Pull out each line of the listing below that contains the word "should".

++++++++++

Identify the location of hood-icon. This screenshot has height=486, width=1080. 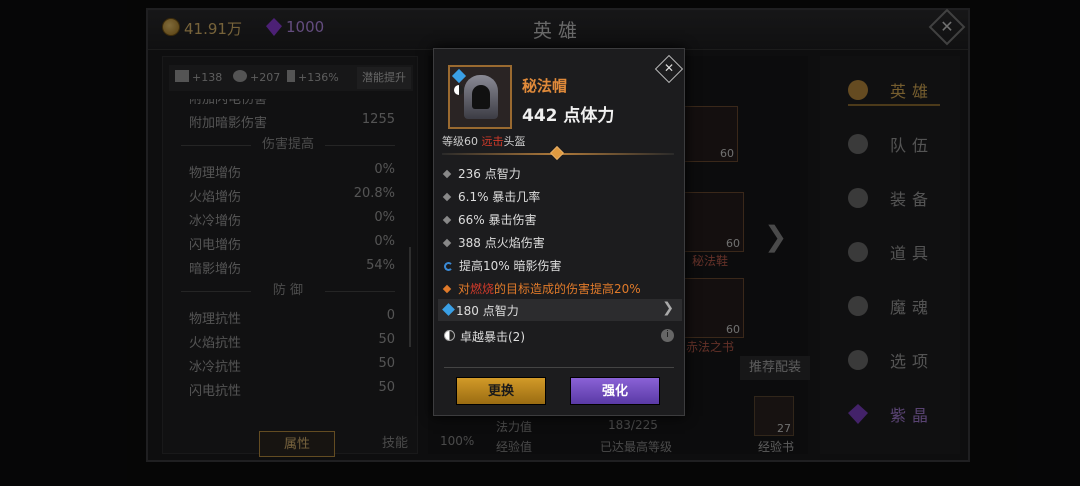
(481, 97).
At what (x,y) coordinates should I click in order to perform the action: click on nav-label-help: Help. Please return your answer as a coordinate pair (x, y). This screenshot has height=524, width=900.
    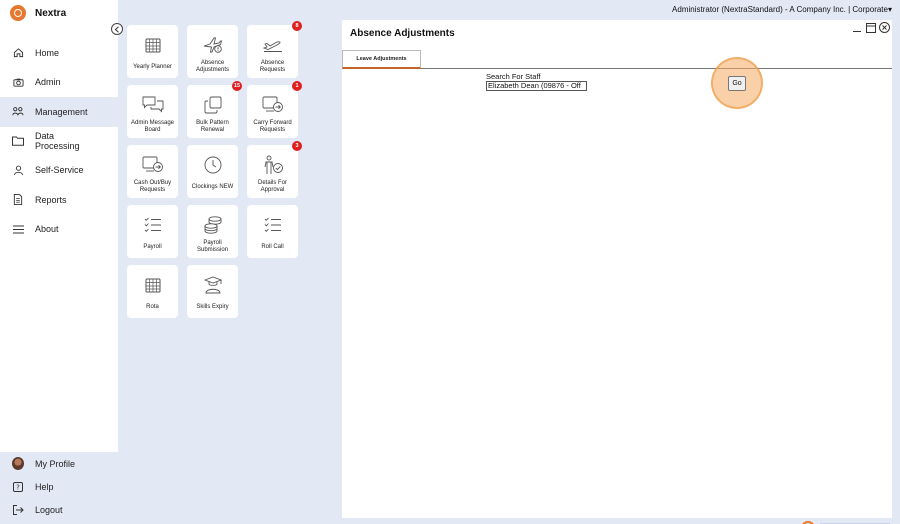
    Looking at the image, I should click on (44, 486).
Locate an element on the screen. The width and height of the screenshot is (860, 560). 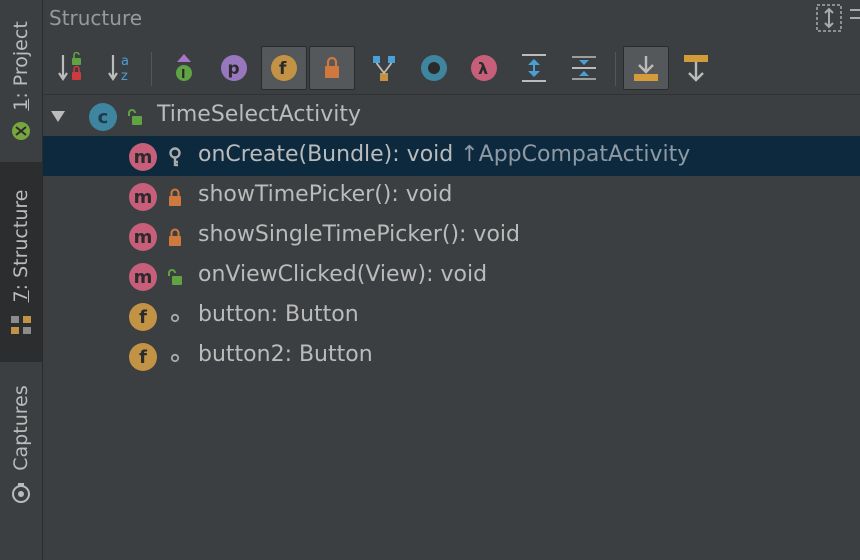
show-anonymous-classes-icon is located at coordinates (384, 68).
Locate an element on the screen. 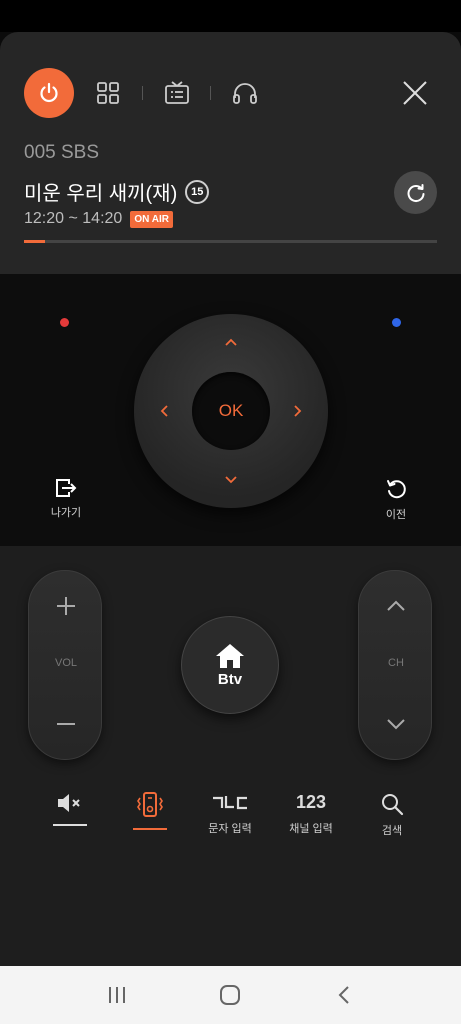 Image resolution: width=461 pixels, height=1024 pixels. vibration-icon is located at coordinates (150, 804).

++++++++++

# [Response for this exercise]
At what (x,y) coordinates should I click in order to perform the action: click on nav-label-help: Help. Please return your answer as a coordinate pair (x, y). This screenshot has height=524, width=900.
    Looking at the image, I should click on (44, 486).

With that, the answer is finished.